California stem cell agency digs in deeper
California's official "good government" agency issued its report [PDF] on the state's stem cell agency last week, which in turn fought back with all too typical defensiveness and arrogance, including a threat of suing the state government.
At the urging of the state legislature, the Little Hoover Commission examined the California Institute for Regenerative Medicine (CIRM) governance. (I testified at the Commission's first hearing, back in November.) Its recommendations are relatively modest: CIRM's governing board should be smaller, with most members appointed by the governor and confirmed by the Senate. The agency should no longer have dual--and sometimes conflicting--leadership. Its audit committee should include performance audits. And so forth. In restrained language, the Commission's report also cited widespread concerns about the "actions and personal style of ICOC chair Robert Klein" and CIRM's often tenuous relationship with the legislature.

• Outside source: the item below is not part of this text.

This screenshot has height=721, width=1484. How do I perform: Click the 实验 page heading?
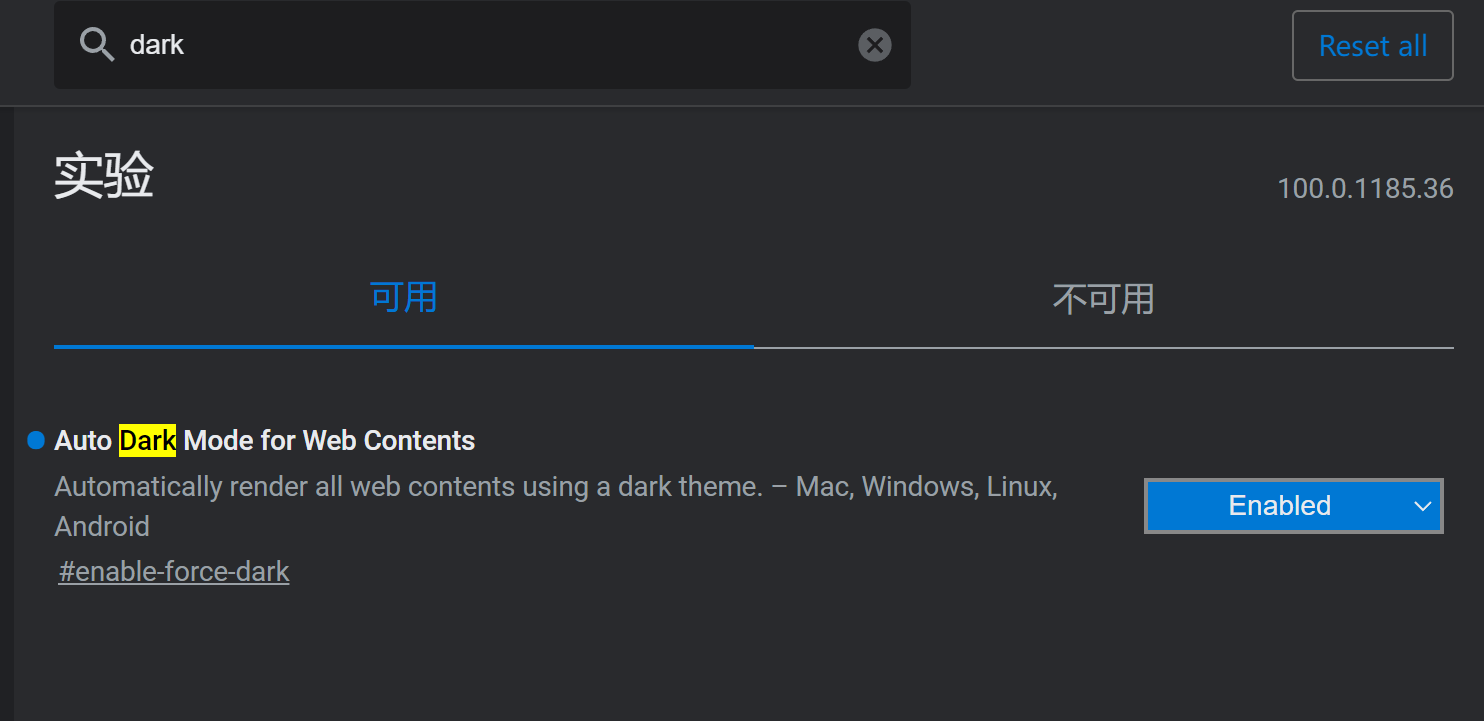click(x=103, y=175)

True to form, CIRM quickly fired back. Klein's private advocacy group released a memo authored by lobbyists that CIRM had hired to ward off reform efforts (a further indication that Klein uses Americans for Cures as a vehicle for actions from which he would otherwise be proscribed as board chair (1, 2, 3, 4, 5)). CIRM's outside legal counsel also issued a memo. CIRM itself offered a strongly-worded press release--strangely not on the agency's website--which played the "cures card" and threatened a lawsuit if the recommended reforms are pursued. David Jensen, whose coverage at the California Stem Cell Report sets the standard, described this threat as raising "the rather bizarre picture of a state agency suing the governor and the legislature."
Such hostility to oversight demostrates exactly what the Little Hoover report describes as the "adversarial climate" that CIRM has created. It can largely be traced to Klein, who set the tone soon after the 2004 passage of Proposition 71, which created CIRM, by saying that "the Legislature is not needed." Unfortunately, the irony of CIRM's hostile response to a mild critique of its "adversarial" habits was likely lost on Klein.
At least one member of CIRM's board publicly expressed his frustration with the agency's reaction. In a comment on the California Stem Cell Report blog, AIDS / HIV patient advocate Jeff Sheehy condemned the agency's "knee jerk" opposition to the report, and asked, "On whose authority are thousands of dollars of lobbying, communications, and legal resources being spent opposing this report?" He later elaborated in a longer statement to the blog.
The Little Hoover Commission focused on increased accountability and transparency at CIRM, but the stakes are even higher. In fact, the $3 billion research program was cited twice in a feature article in Sunday's San Francisco Chronicle about how the state arrived at its current budget crisis. Although the Little Hoover report does not raise the prospect of limiting CIRM's cash stream, which would likely require another ballot measure, the leadership of the stem cell agency should take note of the fiscal climate, and use its political capital wisely.